PROVIDED TEXT –

Financial highlights

  • Q3 2025 revenue was $580.4M (up 32.5%), gross profit $122.6M (up 22.7%), and net income $6.9M (up 94.1%).

  • Practice collections reached $940.4M in Q3 (up 27.1%), with nine-month collections at $2.6B (up 19.6%).

  • Adjusted EBITDA for Q3 was $38.2M (up 61.6%), and for nine months $94.1M (up 43.5%), with margin at 30.5%.

  • Free cash flow year-to-date was $104.4M; cash and equivalents at quarter-end were $441.4M, pro forma $409.9M after ACO acquisition.

  • Aggregate MSSP savings rate improved to 9.4% in 2024, with total shared savings of $234.1M, up 32.6% year-over-year.

Outlook and guidance

  • FY 2025 guidance raised: revenue $2.05B–$2.10B, practice collections $3.45B–$3.5B, adjusted EBITDA $118M–$121M.

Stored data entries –

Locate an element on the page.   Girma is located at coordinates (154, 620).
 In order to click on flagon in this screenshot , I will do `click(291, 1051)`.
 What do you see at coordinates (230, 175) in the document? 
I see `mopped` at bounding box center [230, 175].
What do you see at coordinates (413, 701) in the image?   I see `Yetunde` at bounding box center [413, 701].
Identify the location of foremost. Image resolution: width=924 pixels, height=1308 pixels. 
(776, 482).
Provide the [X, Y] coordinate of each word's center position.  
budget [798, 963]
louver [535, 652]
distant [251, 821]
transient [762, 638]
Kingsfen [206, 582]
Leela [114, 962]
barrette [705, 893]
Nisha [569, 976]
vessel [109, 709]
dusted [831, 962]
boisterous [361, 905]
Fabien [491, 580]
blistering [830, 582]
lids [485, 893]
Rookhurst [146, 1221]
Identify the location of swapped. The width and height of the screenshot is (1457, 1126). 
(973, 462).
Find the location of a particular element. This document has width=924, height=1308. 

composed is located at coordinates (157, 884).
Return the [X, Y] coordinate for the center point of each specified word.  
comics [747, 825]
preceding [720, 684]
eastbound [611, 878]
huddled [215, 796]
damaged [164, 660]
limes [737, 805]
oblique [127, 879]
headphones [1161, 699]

WORK ITEM A –
Print the part of the financial highlights starting at "Financial highlights" and ending at "margin at 30.5%.".
WORK ITEM B –
Summarize the financial highlights in two sentences.
WORK ITEM C –
Extend the financial highlights from the point where they stop.
The data have no connection to the financial highlights.

TASK ANSWER A –
Financial highlights

  • Q3 2025 revenue was $580.4M (up 32.5%), gross profit $122.6M (up 22.7%), and net income $6.9M (up 94.1%).

  • Practice collections reached $940.4M in Q3 (up 27.1%), with nine-month collections at $2.6B (up 19.6%).

  • Adjusted EBITDA for Q3 was $38.2M (up 61.6%), and for nine months $94.1M (up 43.5%), with margin at 30.5%.

TASK ANSWER B –
In Q3 2025, revenue rose 32.5% to $580.4M, net income rose 94.1% to $6.9M, and practice collections rose 27.1% to $940.4M. Guidance for FY 2025 was raised to revenue of $2.05B–$2.10B and adjusted EBITDA of $118M–$121M.

TASK ANSWER C –
  • Implemented providers expected to grow to 5,300–5,350 and attributed lives to 1.4M–1.425M.

  • Over 80% of adjusted EBITDA expected to convert to free cash flow; year-end cash projected at least $410M.

  • Targeting $120M adjusted EBITDA for 2025 and 20% growth into 2026.

  • Strategic investments in technology, operations, and clinical capabilities planned to support long-term growth.